1. the screen goes black and it says something along the lines of "hard drive not detected"
2. then there's a flashing _ on the top left screen which lasts afew secs
3. screen goes blank then vista is load up
4. desktop loaded

I have vista home premium 64bit
asus p5q-pro motherboard
intel e8400 cpu


----------



## ASharp (Jan 22, 2009)

Sounds pretty normal to me. Express Gate is kind of like this operating system that ASUS enables on a number of its newer boards. It's basically a version of Linux that the board allows you to boot into in case you need to use your computer for a quick task but don't want to boot all the way into Windows just to do it. You need to install it first though before the board will recognize it and boot into it otherwise it might give you the error. Personally, I just went into BIOS and disabled Express Gate.

As for the hard drive not detected...it sounds like the board might be searching for an eSATA device but didn't find one. Also perfectly normal.

I wouldn't worry too much about it.


----------



## trancemaniac (Jan 22, 2009)

Thanks i haven't been experiencing any problems after it's loaded into the OS, just during startup.

What do i press & when do i press it to get into bios on vista? The asus motherboard screen during startup only lasts half a second, do i do it then?

Also if i'm lost in the bios, what do i do to exit without saving? I dont want to make any mistakes and mess something up


----------



## ASharp (Jan 22, 2009)

Well, I don't recommend playing around in the BIOS unless you know what you're doing. In any case, if you want to get rid of the Express Gate error you can just disable it in BIOS. Immediately after you turn on your computer (and I do mean immediately), you should see the ASUS boot logo saying "P5Q Pro" or something like that. Just a big image that fills up the screen. At this point, you should hit the Delete key on your keyboard. This will load a screen with a blue background. Just press the left/right keys on your keyboard to navigate through the top level menus. When you find a menu that says something about Express Gate, press the down key until that option is highlighted and change it to Disable. Once you're done that, press F10 to save/exit and when it asks are you sure, press Y or yes or whatever it asks and that's it!


----------



## DRDNA (Jan 22, 2009)

Or you could goto Asus and down load the Express gate updater and then download the newest Expressgate listed and install it...


----------



## Pinchy (Jan 22, 2009)

Please list your system specs.

If your running a RAID array, it will not allow you to use express gate even if you install it within windows as its not compatible.


----------



## InnocentCriminal (Jan 22, 2009)

I'd agree with ASharp, if you're not familar or trust yourself enough to venture into the BIOS then I wouldn't. However if you want to remove the error message then entering and disabling it should solve your issue.
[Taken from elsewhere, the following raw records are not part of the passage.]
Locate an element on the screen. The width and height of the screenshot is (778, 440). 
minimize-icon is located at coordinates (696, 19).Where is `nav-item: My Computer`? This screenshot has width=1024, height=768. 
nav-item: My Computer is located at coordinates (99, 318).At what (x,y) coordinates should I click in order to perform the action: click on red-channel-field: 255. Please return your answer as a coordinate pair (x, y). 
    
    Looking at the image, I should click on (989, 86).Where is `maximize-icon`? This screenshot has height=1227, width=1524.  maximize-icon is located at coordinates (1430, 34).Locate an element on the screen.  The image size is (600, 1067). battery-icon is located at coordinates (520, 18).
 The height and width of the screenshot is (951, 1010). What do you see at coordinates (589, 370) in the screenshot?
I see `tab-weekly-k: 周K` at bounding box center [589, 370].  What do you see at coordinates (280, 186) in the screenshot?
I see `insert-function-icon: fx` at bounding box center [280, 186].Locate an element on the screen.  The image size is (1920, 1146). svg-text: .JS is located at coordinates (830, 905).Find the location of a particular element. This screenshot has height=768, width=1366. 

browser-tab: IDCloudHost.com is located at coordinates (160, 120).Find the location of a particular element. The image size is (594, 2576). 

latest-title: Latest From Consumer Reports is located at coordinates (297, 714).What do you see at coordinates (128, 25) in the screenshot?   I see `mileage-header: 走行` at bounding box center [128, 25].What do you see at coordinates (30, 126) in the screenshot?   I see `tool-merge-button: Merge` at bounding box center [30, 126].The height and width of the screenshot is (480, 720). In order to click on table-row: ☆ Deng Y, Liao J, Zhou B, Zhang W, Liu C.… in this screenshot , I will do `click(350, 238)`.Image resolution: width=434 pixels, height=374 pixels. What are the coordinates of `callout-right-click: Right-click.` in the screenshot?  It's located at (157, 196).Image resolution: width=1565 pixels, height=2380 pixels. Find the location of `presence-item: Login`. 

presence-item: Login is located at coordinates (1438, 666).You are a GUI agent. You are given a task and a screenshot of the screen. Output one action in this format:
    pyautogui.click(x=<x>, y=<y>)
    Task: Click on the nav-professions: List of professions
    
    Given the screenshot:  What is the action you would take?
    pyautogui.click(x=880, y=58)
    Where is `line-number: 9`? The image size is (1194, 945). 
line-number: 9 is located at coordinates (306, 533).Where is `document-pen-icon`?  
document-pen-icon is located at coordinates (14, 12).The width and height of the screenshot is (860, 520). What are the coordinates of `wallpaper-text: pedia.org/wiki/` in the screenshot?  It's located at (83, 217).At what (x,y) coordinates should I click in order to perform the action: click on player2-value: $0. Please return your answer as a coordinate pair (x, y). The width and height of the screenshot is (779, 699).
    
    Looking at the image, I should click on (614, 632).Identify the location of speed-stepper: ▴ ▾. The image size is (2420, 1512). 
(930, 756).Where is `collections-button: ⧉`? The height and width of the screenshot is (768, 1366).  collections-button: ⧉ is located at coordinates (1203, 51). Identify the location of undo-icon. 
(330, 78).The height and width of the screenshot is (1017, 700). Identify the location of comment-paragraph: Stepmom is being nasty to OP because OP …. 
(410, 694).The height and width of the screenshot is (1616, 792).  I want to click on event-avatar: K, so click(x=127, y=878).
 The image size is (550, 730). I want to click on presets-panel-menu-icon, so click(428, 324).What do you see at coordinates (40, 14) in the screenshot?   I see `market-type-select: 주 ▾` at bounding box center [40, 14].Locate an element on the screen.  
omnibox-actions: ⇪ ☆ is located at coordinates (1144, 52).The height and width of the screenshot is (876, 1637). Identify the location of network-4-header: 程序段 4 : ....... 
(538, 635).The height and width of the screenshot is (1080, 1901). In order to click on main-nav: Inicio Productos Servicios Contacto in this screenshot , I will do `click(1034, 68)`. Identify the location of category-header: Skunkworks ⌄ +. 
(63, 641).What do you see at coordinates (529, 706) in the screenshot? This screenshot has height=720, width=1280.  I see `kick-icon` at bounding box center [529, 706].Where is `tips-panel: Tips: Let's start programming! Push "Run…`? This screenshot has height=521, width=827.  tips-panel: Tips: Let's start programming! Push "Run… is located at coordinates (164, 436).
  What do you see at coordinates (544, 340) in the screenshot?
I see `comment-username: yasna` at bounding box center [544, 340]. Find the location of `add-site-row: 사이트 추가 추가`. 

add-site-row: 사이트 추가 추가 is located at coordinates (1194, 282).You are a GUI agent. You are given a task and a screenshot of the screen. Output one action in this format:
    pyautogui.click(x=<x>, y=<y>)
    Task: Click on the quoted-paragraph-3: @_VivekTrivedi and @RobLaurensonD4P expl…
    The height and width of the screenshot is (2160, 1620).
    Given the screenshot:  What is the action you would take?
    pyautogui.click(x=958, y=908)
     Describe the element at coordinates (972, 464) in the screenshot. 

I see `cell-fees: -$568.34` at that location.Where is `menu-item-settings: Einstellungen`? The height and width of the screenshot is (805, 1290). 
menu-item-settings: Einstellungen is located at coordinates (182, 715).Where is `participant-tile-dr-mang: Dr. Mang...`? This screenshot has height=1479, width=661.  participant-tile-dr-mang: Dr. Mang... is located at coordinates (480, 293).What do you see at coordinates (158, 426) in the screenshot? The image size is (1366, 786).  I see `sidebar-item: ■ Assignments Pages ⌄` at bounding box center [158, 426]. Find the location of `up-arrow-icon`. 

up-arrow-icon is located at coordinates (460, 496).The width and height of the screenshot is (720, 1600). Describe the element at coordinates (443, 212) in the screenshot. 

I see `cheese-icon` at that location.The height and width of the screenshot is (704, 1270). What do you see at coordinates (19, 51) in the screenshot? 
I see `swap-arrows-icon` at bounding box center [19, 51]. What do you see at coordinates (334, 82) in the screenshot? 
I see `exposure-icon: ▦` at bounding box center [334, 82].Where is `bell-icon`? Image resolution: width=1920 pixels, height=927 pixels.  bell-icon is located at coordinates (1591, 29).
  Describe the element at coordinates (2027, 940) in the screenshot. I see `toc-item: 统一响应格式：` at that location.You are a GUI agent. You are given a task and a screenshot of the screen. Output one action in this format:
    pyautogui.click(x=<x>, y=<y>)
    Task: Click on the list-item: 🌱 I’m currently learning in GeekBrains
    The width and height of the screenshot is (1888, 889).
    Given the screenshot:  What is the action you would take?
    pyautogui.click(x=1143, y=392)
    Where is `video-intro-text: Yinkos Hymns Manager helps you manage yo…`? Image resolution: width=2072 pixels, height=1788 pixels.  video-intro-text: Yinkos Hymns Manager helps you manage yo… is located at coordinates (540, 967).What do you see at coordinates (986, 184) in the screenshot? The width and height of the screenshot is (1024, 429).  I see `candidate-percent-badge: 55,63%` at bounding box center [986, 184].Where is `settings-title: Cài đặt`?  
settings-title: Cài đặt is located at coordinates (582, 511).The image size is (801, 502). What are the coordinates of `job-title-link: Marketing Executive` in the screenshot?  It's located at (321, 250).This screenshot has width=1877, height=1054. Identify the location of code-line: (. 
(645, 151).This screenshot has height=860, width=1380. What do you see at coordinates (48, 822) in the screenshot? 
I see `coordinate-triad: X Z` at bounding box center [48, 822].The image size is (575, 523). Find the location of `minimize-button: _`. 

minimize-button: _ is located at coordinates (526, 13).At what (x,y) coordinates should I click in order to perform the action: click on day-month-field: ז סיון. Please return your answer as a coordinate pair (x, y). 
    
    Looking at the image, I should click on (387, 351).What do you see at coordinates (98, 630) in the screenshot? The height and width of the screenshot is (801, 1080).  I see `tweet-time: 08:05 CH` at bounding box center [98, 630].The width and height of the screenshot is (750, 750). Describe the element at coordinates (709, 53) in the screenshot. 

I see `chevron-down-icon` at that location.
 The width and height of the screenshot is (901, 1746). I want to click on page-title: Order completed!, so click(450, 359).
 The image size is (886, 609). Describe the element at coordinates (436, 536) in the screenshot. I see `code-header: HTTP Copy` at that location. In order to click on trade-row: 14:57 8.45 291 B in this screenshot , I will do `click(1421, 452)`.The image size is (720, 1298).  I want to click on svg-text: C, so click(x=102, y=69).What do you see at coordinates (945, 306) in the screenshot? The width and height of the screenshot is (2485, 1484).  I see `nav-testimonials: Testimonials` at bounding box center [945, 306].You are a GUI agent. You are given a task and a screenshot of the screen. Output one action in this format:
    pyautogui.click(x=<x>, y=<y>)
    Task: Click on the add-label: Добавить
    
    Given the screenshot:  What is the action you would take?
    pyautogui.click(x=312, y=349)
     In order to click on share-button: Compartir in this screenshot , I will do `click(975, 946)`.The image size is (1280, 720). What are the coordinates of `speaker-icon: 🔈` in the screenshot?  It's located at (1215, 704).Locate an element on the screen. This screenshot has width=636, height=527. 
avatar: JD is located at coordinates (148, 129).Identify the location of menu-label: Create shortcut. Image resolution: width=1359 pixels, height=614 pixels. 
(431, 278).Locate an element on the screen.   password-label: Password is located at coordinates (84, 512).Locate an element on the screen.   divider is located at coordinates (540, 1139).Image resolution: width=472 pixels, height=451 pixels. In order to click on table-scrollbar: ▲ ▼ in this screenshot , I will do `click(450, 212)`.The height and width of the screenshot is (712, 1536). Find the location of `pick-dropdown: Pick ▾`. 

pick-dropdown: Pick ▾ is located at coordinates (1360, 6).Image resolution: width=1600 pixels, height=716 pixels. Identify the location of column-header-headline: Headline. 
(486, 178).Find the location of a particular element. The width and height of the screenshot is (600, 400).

If the idea of Express Gate appeals to you and you do want to try it out, my advice would be for you to do as much research on it as possible so that you know exactly what you'll be dealing with. I remember reading a brief bit about it in this Bit-Tech review for the Deluxe version of your motherboard.


----------



## trancemaniac (Jan 23, 2009)

I will try disable it in BIOS. If i press f10 when i'm in BIOS is that to exit? i'd like to know what button to press if i'm lost to get out immediately!

I can't really post my system specs as i had this pc built for me, i don't know much about computers.

I know what express gate is, i think it gives you 5 secs bootup into internet/email if you're in a hurry. I don't need it


----------



## Thrackan (Jan 23, 2009)

If you get lost don't press F10. F10 is default for Save&Exit. Rather push escape a lot


----------



## iframe (Apr 22, 2009)

*Sata operation mode*

You must run sata in IDE mode otherwise it will not work so all the raid users forget this feature.
Good luck.


----------